Advice on species selection for a Spatial Multi-Species Occupancy Model

28 views
Skip to first unread message

Susana Requena

unread,
Oct 16, 2025, 11:05:37 AMOct 16
to spocc-spa...@googlegroups.com
Hi all,

We are developing a Spatial Multi-Species Occupancy Model for an
ensemble of trans-Saharan migratory birds. The dataset is based on
detection–nondetection data from point counts across West Africa, with
remote-sensing covariates used as predictors of occurrence.
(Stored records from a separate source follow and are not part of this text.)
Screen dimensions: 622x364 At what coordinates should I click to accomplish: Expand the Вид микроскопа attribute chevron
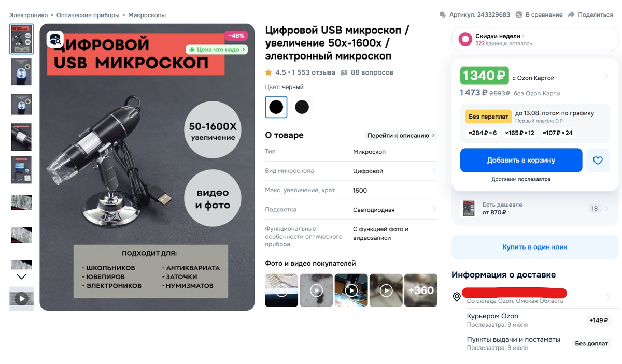pos(434,170)
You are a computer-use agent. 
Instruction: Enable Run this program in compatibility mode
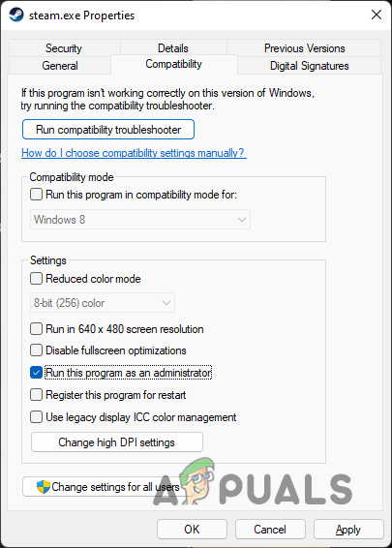pos(37,195)
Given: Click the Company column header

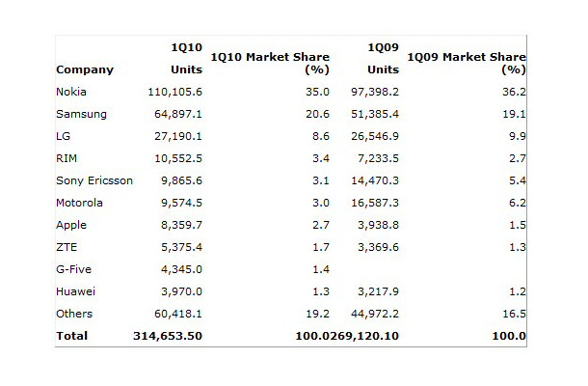Looking at the screenshot, I should pyautogui.click(x=85, y=69).
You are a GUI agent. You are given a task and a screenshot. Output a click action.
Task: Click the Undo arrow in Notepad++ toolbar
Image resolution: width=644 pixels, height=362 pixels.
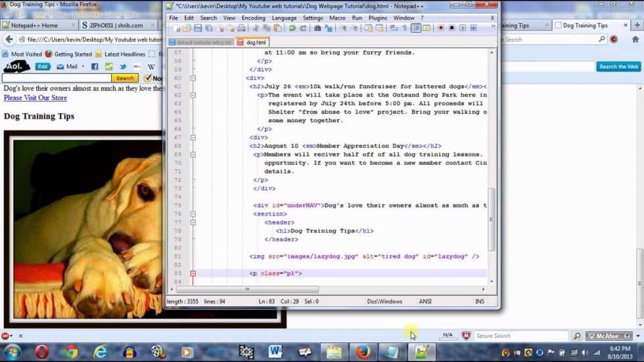coord(292,28)
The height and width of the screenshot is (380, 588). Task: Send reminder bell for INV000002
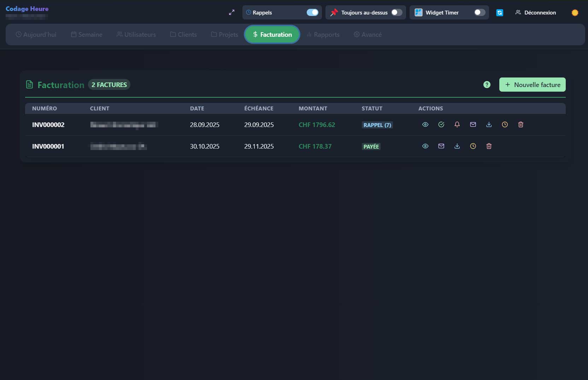[x=457, y=125]
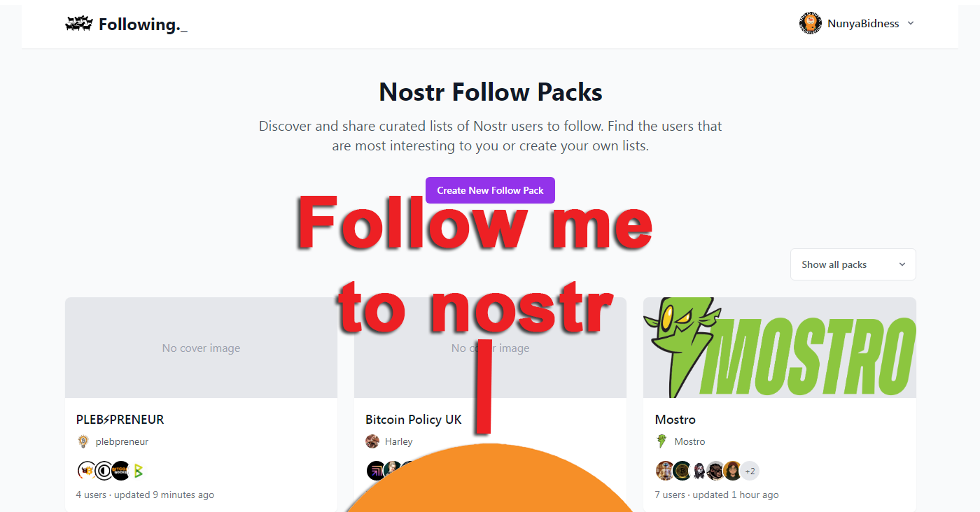Click the plebpreneur author avatar icon
This screenshot has width=980, height=512.
(83, 441)
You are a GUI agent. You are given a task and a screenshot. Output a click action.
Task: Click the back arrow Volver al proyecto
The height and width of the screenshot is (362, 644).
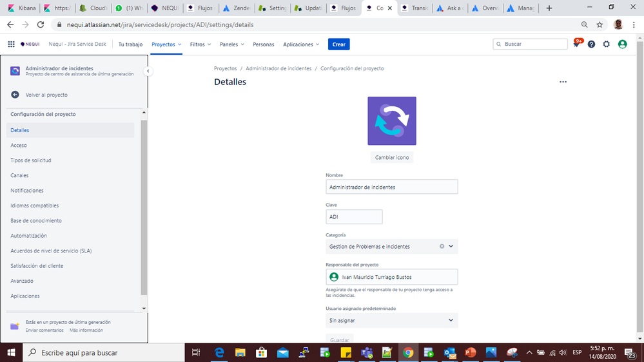(15, 95)
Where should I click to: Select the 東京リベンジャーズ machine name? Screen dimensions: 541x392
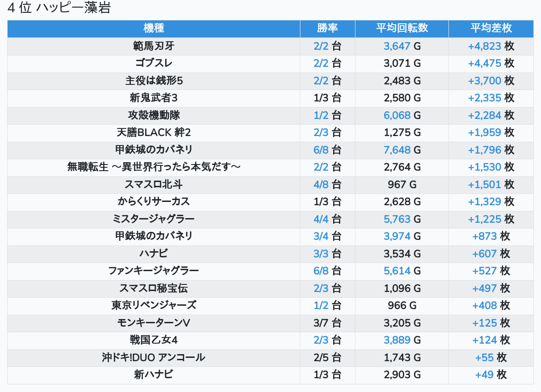click(153, 306)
The sampling covers eleven “winter” seasons (2009–2019 and 2021), five
countries, 156 places, 200 transects (sites), and 2,598 count points.
However, the dataset structure has proven challenging, and so far I
haven’t managed to obtain results, even with the conceptually simplest
model. I’m stuck in the analysis. I think I should simplify the
structure, and I’d appreciate your advice before proceeding. I’m
describing the dataset below so you can get an idea

From what I have found in the literature and my intuition in this case
(I'm very inexperienced, this will be my first serious try with
spOcc), I think that simplifying the structure of the data (ie
summarising categories) and reducing the number of species to those
that are "reasonably" well-sampled across seasons and points would
help. Atthe same time, I want to retain rare species that still
contain enough information for modelling, I’ve seen approaches (the
most recent, the brilliant paper from Doser et al., 2025) applying a
threshold at a minimum number of sites (e.g., species detected in ≥ 50
locations) and/or summarise data for each species at each site in a
fixed number of spatial replicates (5 in the example mentioned).

However, I'm concerned that by doing so, I can worsen the sampling
bias even more, especially since some sites were sampled more
intensively than others. So I ned to look for a compromise while
balancing the dataset.

My (initial) questions to you are:

1. What criteria or exploratory analyses (or rule of thumb!) would you
suggest to decide whether and how to reduce the number of species?
2. If a detection threshold is appropriate, what would be a reasonable
cutoff (e.g., 50 sites) for inclusion?

At this stage, my basic objective is to fit and complete a very basic
model that includes detection variables (e.g., time, distance) and a
couple of remote-sensing predictors before gradually increasing the
complexity. I'd be immensely happy and grateful.

Many thanks for your time and any suggestions you can share, and
apologies for this cumbersome message. Please feel free to ask me for
more details if needed.

Cheers,

Susana

--------------------------------------------------------------------
Dataset overview

Temporal coverage: 11 seasons (2009–2019, 2021), from September to early May

Spatial coverage: 5 countries, 156 places, 200 transects, 2,598 points.
Range of transects by place: 1 – 11, mode =1 (93% of the places).
Range of points per transect: 1 – 41, mode =10 (17.5% transects).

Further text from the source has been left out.